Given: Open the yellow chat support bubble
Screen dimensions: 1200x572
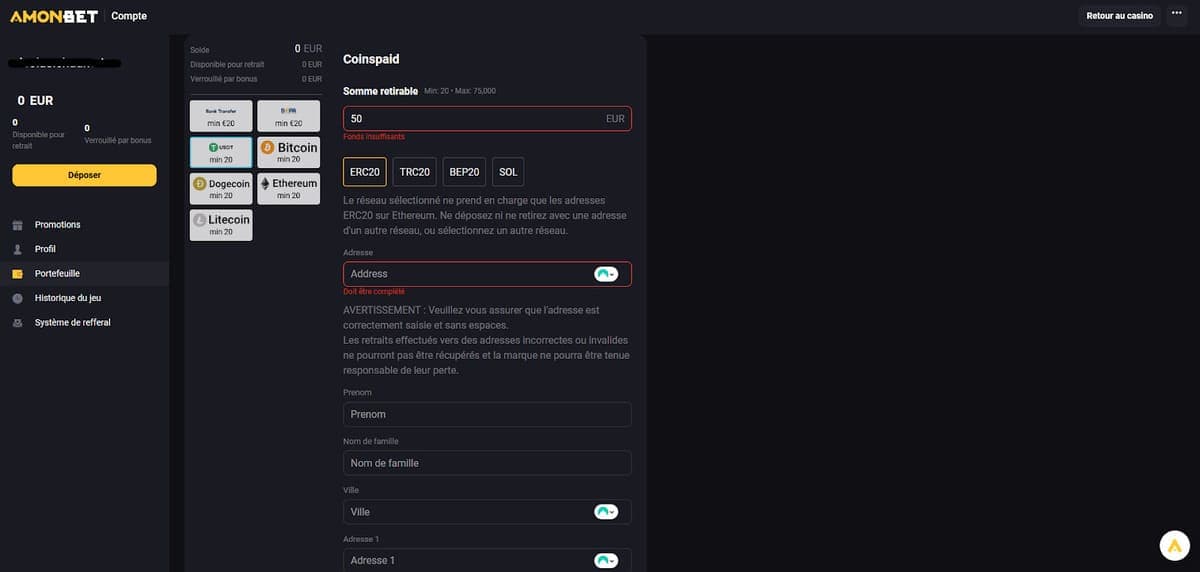Looking at the screenshot, I should click(x=1173, y=545).
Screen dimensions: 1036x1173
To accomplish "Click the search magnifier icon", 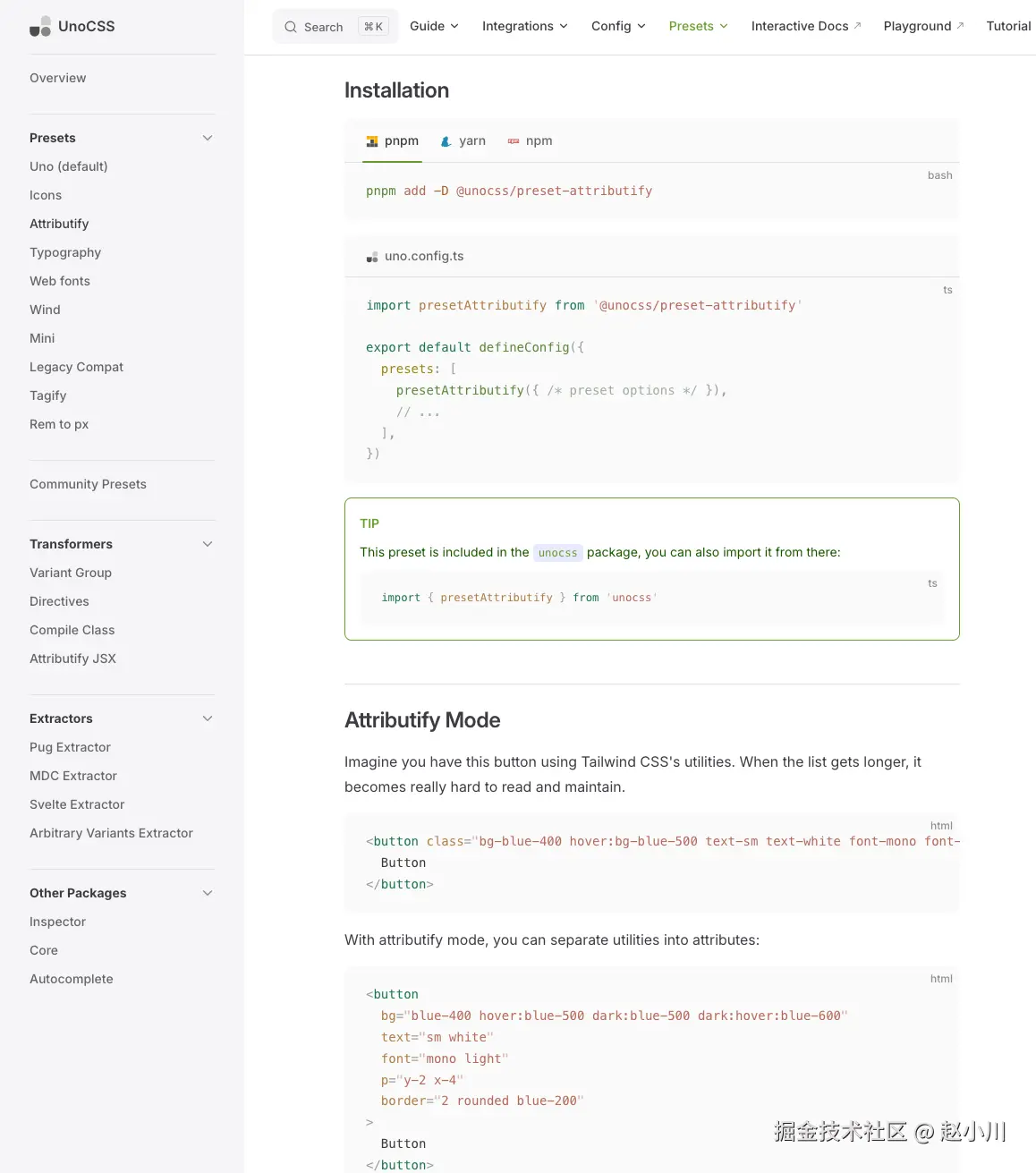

Problem requirements: Quote every line of the records above word for word, leaving the pictures out.

Correct response:
Given: Open the yellow chat support bubble
Screen dimensions: 1200x572
Looking at the screenshot, I should click(x=1173, y=545).
Screen dimensions: 1036x1173
To accomplish "Click the search magnifier icon", 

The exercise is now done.